**INSTRUCTIONS TO FOLLOW**
Below is a listing. Return the lines from the one that contains "The width and height of the screenshot is (1000, 531)." to the one that contains "Open the Lists icon in sidebar", both ends included, verbatim and with no pictures.

==============================

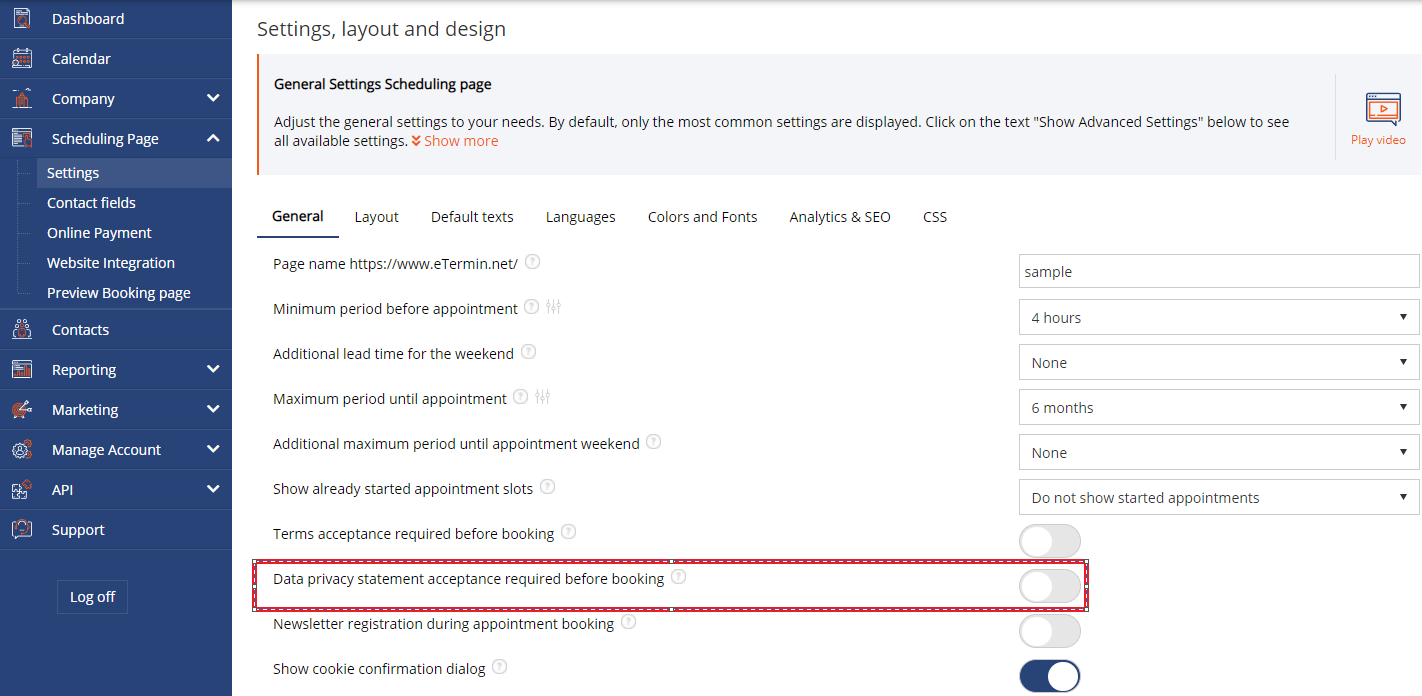Click sliders icon beside Maximum period until appointment
This screenshot has width=1422, height=696.
(x=543, y=397)
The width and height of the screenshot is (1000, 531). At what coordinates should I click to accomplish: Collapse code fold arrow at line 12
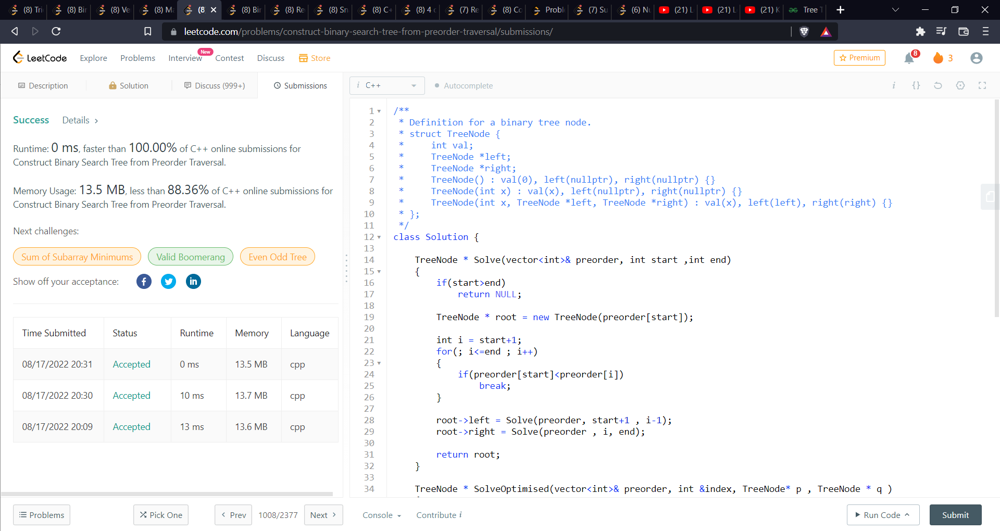(x=380, y=237)
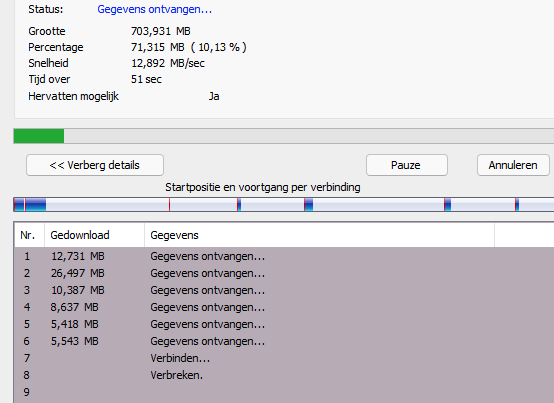The width and height of the screenshot is (554, 403).
Task: Select connection row 7 showing Verbinden
Action: click(x=284, y=358)
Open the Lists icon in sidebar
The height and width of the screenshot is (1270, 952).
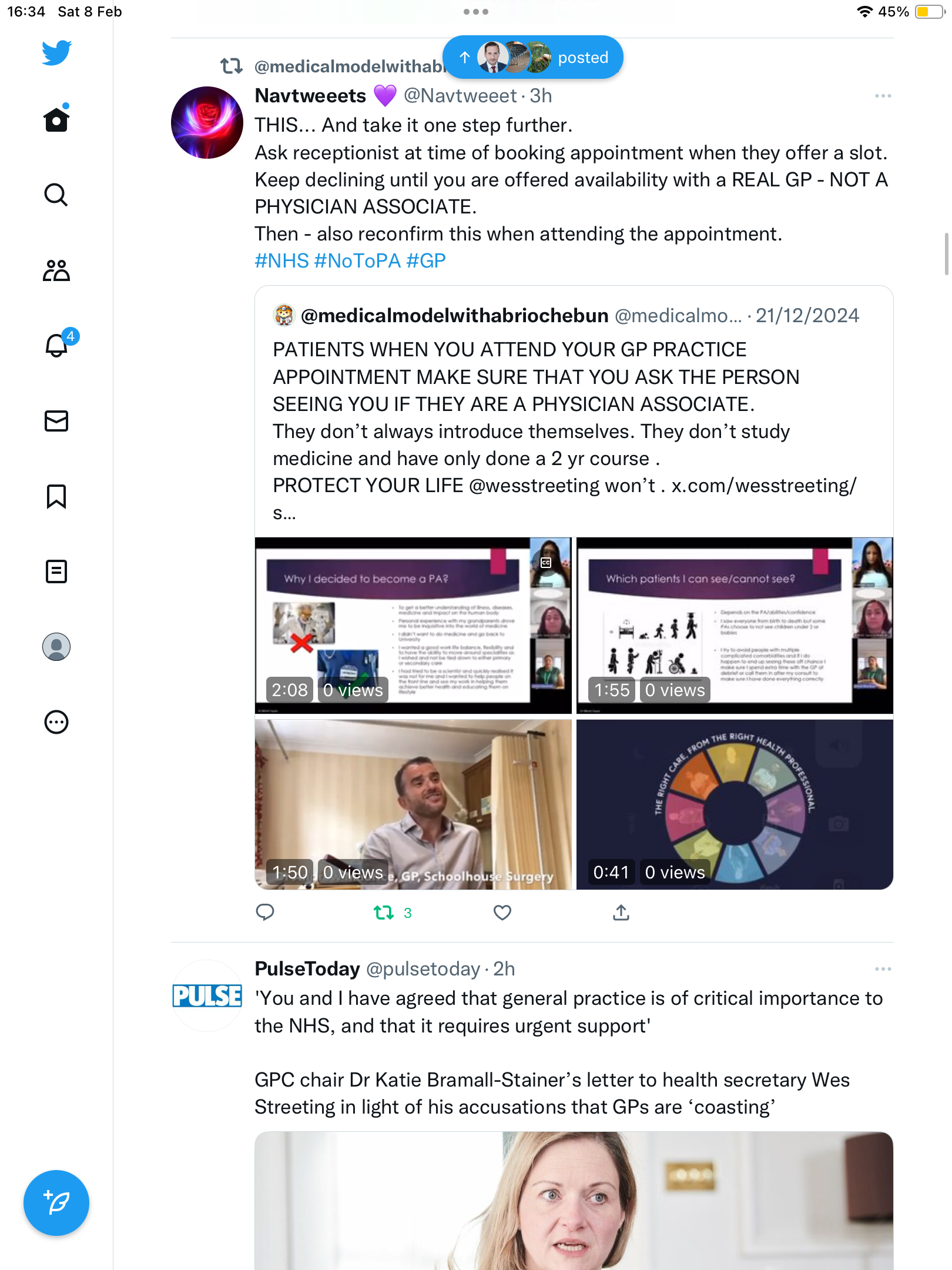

==============================

**SOLUTION TO THE PROBLEM**
The width and height of the screenshot is (1000, 531). At what coordinates should I click to accomplish: Collapse code fold arrow at line 12
(x=380, y=237)
The width and height of the screenshot is (554, 403).
Task: Select connection row 7 showing Verbinden
Action: click(x=284, y=358)
Open the Lists icon in sidebar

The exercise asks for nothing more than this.